Perasaan Holden makin runyam. Holden, di malam hari itu,memutuskan cabut menuju New York membawatas dengan isi seadanya, memakai topi berburu kesayangannya, mengemut rokok, mengantongi uang tabungan dan menyeret setumpuk kegelisahan. Ia tak punya tujuan pasti, ia menumpang kereta, menginap di hostel mesum, bertengger dari satu bar ke bar lain, menekuri taman kota, menyelinap ke rumahnya sendiri, hingga mengitari kebun binatang.
Ia mencari cara untuk bisa ngobrol dan curhat. Namun, orang-orang yang ia temuinya, baik sengaja maupun nggak, nggak menunjukkan gejala bahwa mereka benar-benar peduli dan bisa sunggu-sungguh menemani Holden—bahkan Holden sempat memanggil PSK ke kamar hotelnya hanya untuk mengobrol tetapi si PSK tak mau. Padahal yang Holden butuhkan cuma satu: penerimaan.

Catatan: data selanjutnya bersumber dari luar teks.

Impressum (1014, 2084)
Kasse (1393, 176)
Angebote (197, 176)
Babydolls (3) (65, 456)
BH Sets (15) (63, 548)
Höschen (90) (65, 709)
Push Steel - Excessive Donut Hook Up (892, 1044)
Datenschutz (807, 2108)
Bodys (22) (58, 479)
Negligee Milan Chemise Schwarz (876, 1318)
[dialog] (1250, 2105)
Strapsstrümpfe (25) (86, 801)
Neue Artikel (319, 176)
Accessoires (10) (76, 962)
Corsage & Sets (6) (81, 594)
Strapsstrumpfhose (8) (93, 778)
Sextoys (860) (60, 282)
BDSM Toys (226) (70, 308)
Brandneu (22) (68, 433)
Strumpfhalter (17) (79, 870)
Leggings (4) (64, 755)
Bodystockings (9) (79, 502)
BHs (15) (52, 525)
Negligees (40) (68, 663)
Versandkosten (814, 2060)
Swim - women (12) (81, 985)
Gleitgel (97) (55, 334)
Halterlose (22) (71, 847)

Yang menarik dari novel ini lagi adalah ocehan-ocehan Holden si tokoh anti-hero ini. Ia senang mempermasalahkan banyak hal, meladeni segala macam pikiran yang melintas di kepalanya. Kata-kata kasar dan umpatan sarkas selalu mencuat di pikirannya ketika membahas apa pun. Holden benci dengan masyarakat yang ia anggap lebih banyak yang munafik, ia kesal dengan sistem, ia mengutuk lingkungan pergaulannya, dan kadang ia juga membenci dirinya sendiri. Singkatnya, Holden marah pada banyak hal.
Menjadi seorang pengecut memang bukan hal yang menyenangkan. Mungkin sebetulnya aku bukan pengecut betulan. Ah, entahlah, aku tidak tahu. Aku pikir barangkali aku ini cuma setengah pengecut. Setengahnya lagi adalah tidak pedulian.
Kutipan dari halaman 158:
Uang sialan. Uang memang tak pernah bisa bikin kita merasa senang
Kutipan dari halaman 184:
"Sekali-sekali kamu harus mampir ke sekolah khusus anak laki-laki. Coba saja kapan-kapan, “ kataku. “sekolah seperti itu selalu saja penuh sesak dengan pemuda-pemuda yang serba munafik. Satu-satunya yang harus kami pelajari adalah belajar keras agar kami bisa tahu bagaimana caranya bisa jadi cukup cerdas. Cukup cerdas agar bisa beli Cadillac sialan suatu hari nanti. Kami harus berpura-pura dengan sekuat tenaga menipu diri dan meyakin-yakinkan betul pada diri kami sendiri bahwa sialanbetul kalau tim sepak bola sekolah kami sampai kalah. Dan yang kami harus lakukan tiap hari adalah sibuk mengoceh soal gadis yang juga tentang minuman keras dan seks seharian penuh. Lalu semua orang saling membela satu sama lain yang tergabun dalam kelompok mereka masing-masing."
Holden persis seperti yang di gambarkan oleh Billie Joe: frustasi, punya banyak rencana, namun ia lebih sering dibuat menyerah di akhirnya. Barangkali nuansa ketertekanan dan perasaan kacau-balau yang diceritakan itulah yang membuat novel ini kerap memicu kemarahan dan pemberontakan.